Anyways, my new manager is seemingly in constant communication with me. He's forever texting and calling me, and going on about how work will be different with a female present. (I work in a store where women generally don't)

Well, today he called and he's like, I don't want to seem forward or weird, but I wanted to know if on Saturday night we could meet up and have dinner so I can get to know you a little better and you can get to know me.

And ya know, that's cool. I'm alright with that. But I asked if I could bring my boyfriend and Dad (since my Dad is driving all the way from Illinois to help me move) with so I wouldn't have to leave them behind.

And he's like, well, I'd rather just get to know you...
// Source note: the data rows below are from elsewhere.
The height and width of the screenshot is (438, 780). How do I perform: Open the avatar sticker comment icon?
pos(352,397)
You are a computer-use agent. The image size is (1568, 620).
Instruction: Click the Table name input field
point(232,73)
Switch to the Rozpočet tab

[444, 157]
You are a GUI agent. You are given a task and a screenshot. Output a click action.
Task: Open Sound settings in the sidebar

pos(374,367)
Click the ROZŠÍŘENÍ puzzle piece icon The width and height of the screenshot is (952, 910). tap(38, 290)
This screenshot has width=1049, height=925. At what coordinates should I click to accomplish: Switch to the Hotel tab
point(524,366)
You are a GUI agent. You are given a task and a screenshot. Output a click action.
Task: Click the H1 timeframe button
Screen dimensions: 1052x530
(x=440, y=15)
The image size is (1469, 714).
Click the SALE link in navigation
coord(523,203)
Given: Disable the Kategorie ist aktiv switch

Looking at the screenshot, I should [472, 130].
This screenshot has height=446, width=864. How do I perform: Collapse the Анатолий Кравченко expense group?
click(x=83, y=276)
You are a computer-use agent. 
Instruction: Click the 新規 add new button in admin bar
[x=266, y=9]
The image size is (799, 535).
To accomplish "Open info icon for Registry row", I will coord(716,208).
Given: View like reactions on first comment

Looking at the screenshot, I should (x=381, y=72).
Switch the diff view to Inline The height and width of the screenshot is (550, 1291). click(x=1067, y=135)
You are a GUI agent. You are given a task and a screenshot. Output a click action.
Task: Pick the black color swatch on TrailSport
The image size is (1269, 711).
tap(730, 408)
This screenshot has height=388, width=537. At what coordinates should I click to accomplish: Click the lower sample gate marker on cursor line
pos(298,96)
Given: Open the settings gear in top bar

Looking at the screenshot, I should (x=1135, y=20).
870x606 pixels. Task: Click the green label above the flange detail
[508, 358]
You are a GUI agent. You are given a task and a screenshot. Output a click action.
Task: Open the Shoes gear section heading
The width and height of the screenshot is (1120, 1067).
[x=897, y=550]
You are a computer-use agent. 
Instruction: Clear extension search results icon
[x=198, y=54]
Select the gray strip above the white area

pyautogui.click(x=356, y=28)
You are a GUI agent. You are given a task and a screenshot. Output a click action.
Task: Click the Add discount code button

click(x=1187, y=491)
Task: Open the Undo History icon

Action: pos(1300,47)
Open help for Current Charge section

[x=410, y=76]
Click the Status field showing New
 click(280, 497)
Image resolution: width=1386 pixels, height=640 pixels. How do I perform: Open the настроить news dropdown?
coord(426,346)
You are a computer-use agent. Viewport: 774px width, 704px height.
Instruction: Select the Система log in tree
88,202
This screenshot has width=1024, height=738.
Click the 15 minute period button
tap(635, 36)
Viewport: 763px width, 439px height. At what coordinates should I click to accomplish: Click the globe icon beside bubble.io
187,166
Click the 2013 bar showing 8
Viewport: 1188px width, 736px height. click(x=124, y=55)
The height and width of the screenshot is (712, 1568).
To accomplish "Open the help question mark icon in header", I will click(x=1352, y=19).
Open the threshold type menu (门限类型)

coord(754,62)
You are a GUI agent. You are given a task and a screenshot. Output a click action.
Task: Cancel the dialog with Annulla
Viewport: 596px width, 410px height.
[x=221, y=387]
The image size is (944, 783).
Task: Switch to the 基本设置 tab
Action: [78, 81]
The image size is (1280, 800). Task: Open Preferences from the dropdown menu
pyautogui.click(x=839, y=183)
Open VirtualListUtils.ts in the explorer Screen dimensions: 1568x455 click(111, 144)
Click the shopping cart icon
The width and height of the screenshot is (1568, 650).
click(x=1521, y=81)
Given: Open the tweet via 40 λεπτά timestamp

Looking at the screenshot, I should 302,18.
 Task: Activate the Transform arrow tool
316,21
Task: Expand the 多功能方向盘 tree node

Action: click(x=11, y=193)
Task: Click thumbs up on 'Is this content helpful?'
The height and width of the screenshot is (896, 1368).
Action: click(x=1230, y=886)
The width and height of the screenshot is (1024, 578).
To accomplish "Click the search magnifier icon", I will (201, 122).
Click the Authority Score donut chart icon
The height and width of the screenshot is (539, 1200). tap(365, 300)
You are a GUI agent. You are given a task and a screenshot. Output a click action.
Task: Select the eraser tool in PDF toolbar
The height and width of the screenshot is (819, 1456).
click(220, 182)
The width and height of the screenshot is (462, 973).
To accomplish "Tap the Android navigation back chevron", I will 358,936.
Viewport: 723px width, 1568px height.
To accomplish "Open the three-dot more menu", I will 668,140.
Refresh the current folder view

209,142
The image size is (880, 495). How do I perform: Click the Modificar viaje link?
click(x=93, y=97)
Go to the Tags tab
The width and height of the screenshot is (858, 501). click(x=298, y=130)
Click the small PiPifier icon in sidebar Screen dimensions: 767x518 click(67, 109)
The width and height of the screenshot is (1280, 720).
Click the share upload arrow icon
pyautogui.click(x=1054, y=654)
Maybe I'm reading this wrong?

2007-02-22 02:49:24 · 12 answers · asked by Miranda 3 in Business & Finance Careers & Employment

12 answers

If you go to dinner, and you have already made up your mind that this guy is trying to hit on you, anything this guy does will be wrong! Give him the benefit of the doubt. Afterall, he is not hiring your bf and your family - just you, so it makes sense not to invite everybody. Plus, it gives you an excuse to leave early!

I admit Saturday night dinner has all kinds of connotations, but maybe that's the only time he can meet you. As you know, retailers can keep long hours on the job. Since you are working for him, and not the other way around, it would be impolite to turn him down (the meeting not a dinner date) unless you had a very good reason.

He is the boss, so you have to be careful not to misinterpret his motives. However, he has no right to assume the two of you will have any realationship other than manager/employee.

Why do you think he has designs on your bod? Is he single? Are you both the same age? Have you met this guy face-to-face and had the feeling he was attracted to you? Do you trust yourself with this guy?

Anyway, assuming the previous messages and phone calls were NOT suggestive or sexual, cut him some slack and agree to a very quick dinner meeting.....

2007-02-22 03:36:20 · answer #1 · answered by Chef dad 3 · 0 0

I don't think you're reading it wrong at all and I'd certainly be a bit cautious with this guy. He's way too forward for my taste.

He could honestly just want to get to know you. However, if that's the case, he shouldn't have a problem with your father and boyfriend coming along.

I would tell him that you would just be more comfortable with them there. Make sure he understands that they will pay their own way and you're not expecting him to pay for their dinner. If he has a problem with that then I would seriously consider looking for new employment. This guy is a bit weird for my taste.

By the way, since you are transferring to a new state, this must be a national company with a home office and HR department. Is there someone you can talk to in HR? They might want to politely warn this guy about sexual harassment.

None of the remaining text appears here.